BOOBS to Sandy! Special My Castle of Quiet broadcast this week ... from The Castle!

Boobs to that shitty hurricane that decimated much of WFMU's home state. This week, MCoQ will be broadcasting live from Castle HQ, in the seedy bowels of NJ. Tune in for the usual antics—goofy mic breaks, and a shit-ton of black metal and noise. Accuplaylist will be live.

The Castle takes a break next week, with Bill Zebub's Vortex of Chaos filling in. I'm headed West. Regular Castle broadcasting resumes 11/15-16.

Thank you to everyone who pledged to the show during this past month, bringing us 31% towards our perhaps through-the-ceiling goal, hehe. You people rule! Hail, Castleheads!

Please note: Due to hurricane outages of our signal, and the cancelation of our record fair, WFMU is extending our silent fundraiser to November 17, so please keep those pledges coming, thanks!!

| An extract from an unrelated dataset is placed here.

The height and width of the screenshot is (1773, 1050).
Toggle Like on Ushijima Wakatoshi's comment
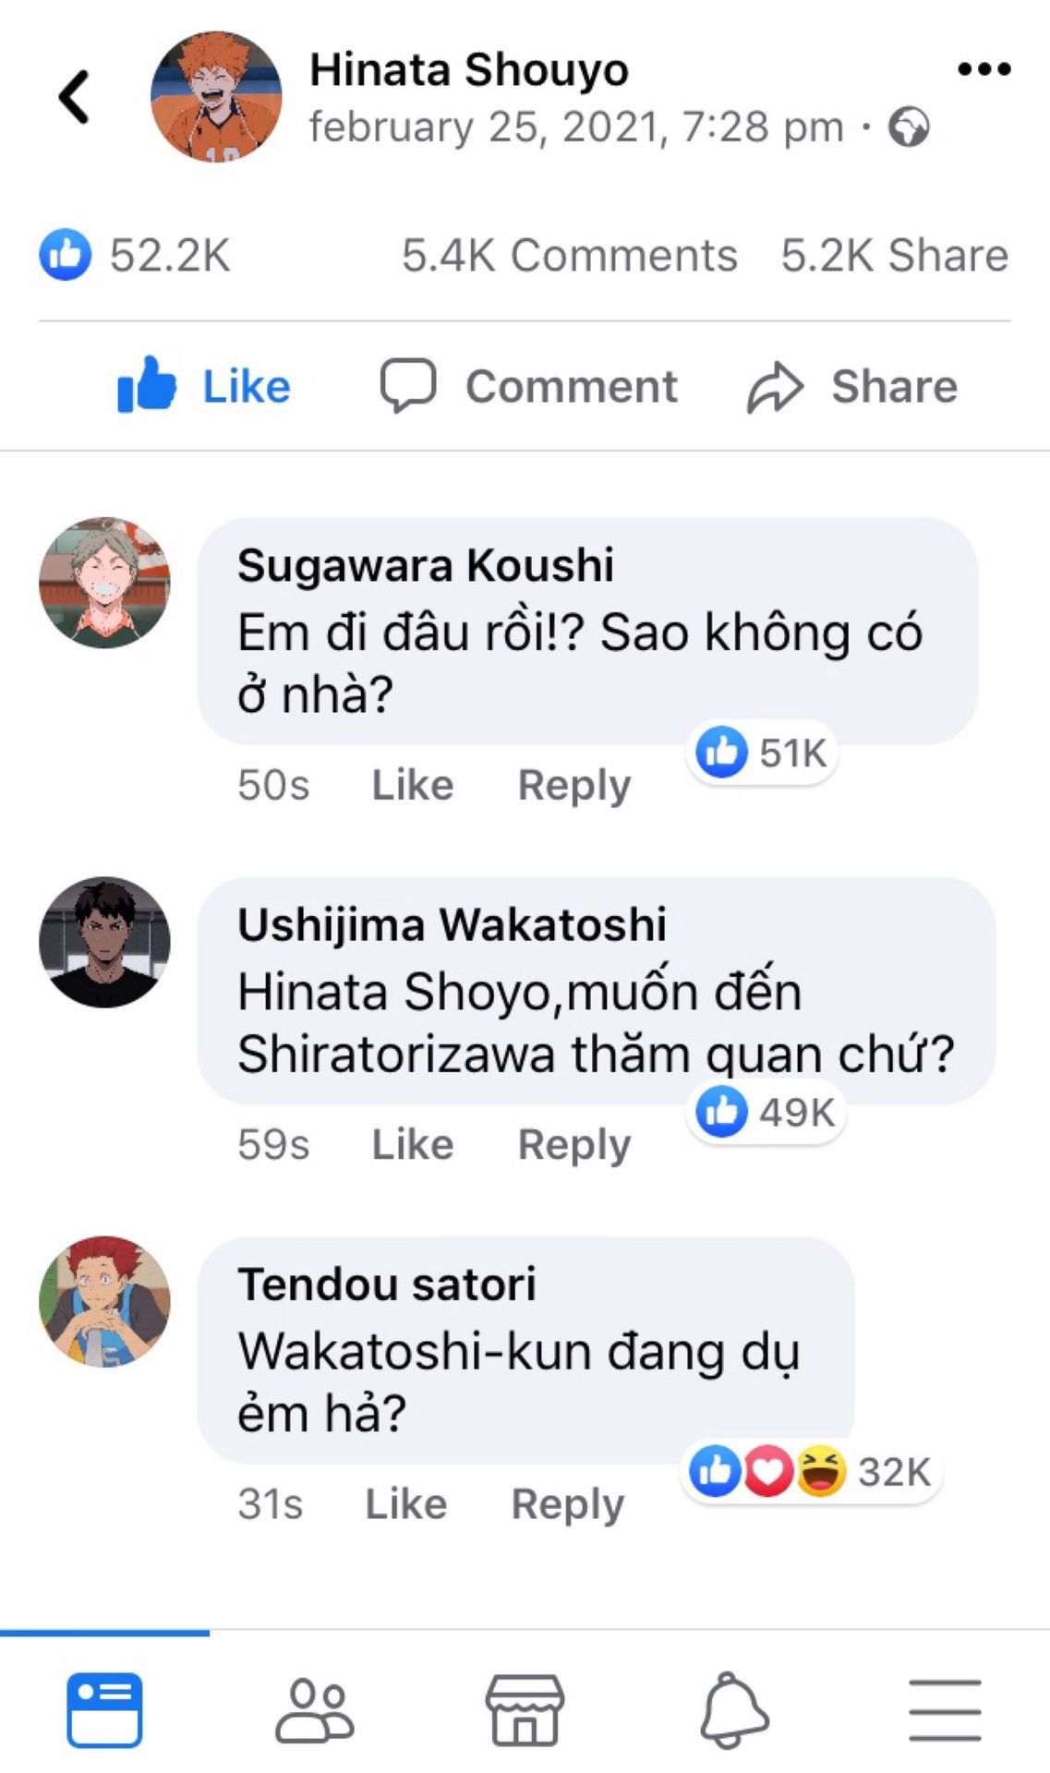point(412,1144)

The brimstone heats up, promptly at midnight Thu./Fri.
WFMU 91.1 FM (currently off the air)
WMFU 90.1 FM (Hudson Valley)
wfmu.org live on the Web, with real-time accu-playlist and message board.

See you in two weeks!

Friday, October 26, 2012

Who's paying who here?

The Athens Delight, from Stella's Pizzeria in Jersey City, has become the "Castle staple" foodstuff, for bands, DJ and engineer alike. A hearty vegetarian pie, the food of the Olympian Gods, as it were, though the home-cooking of Magda and Dave is vastly preferred when available.

I think two nights, two bands, and two ADs in a row was asking a bit too much of my, er, tract, and I was up most of the night, with one of my son's freezable teething rings on my lower back, in the kidney area; holy Hell, it almost felt like another stone—"The Feta'll Get Ya"—a new saying I'm working on. The Feta'll get you, kind of like the "Rhythm," but without a newly spined Gloria Estefan signing and dancing for your pleasure.

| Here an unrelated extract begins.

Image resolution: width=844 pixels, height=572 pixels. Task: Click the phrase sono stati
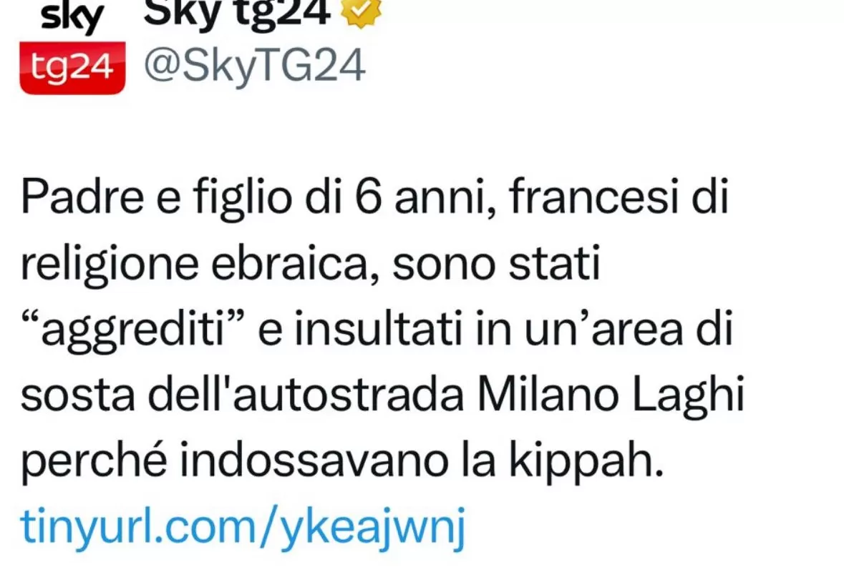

It's a little early for year-end reflection, but I can't help feeling like a lucky duck every week, as with WFMU's help, I've crafted a forum (see continued Greek references) wherein great bands like the ones we heard this week just volunteer to show up and play. A hearty dose of blackened love, then, from those who just want to sit at home or at work or on the train and listen; love from the typical black metaler or noisehead is not love given lightly then, not like that from a pop fan, who might "love" nearly everything. Black metal started out as an "elite" thing, and by and large it remains so, though any righteous individual is welcome to apply.

The grand tetons of last night's Castle show were unquestionably our live performers, Yellow Eyes, a highly accomplished and committed black metal band (with whom I was instantly simpatico, btw) who don't need to be in your face every five minutes, or even every five days, and have worked hard to to polish their craft, and that's it, and that's art; listen if you will, listen if you dare. ...and Sun Splitter, whose III LP has been mystifying and and entrancing me for months, some of Chicago's finest; hearty blokes who carry with them the most gear I have ever seen for a single Castle session, and whose music is a deep-dish (forgive me, pizza on the brain) of dark enchantment and most definitely solid-bodied, Gibson-guitar rock (emphasized somehow by guitarist Frank's back-length hair and three-piece suit.)

It simply doesn't get much better for me than presenting powerful live music, from artists that create passionately on the very fringes of what's even considered "music." Both sessions will appear in downloadable mp3 format on WFMU's Free Music Archive, via my curator portal there, in my usual "due course" of one month+. In the meantime, there's WFMU's streaming archives (benign-but-ominous "Satanized" voices chant "all hail the archives!")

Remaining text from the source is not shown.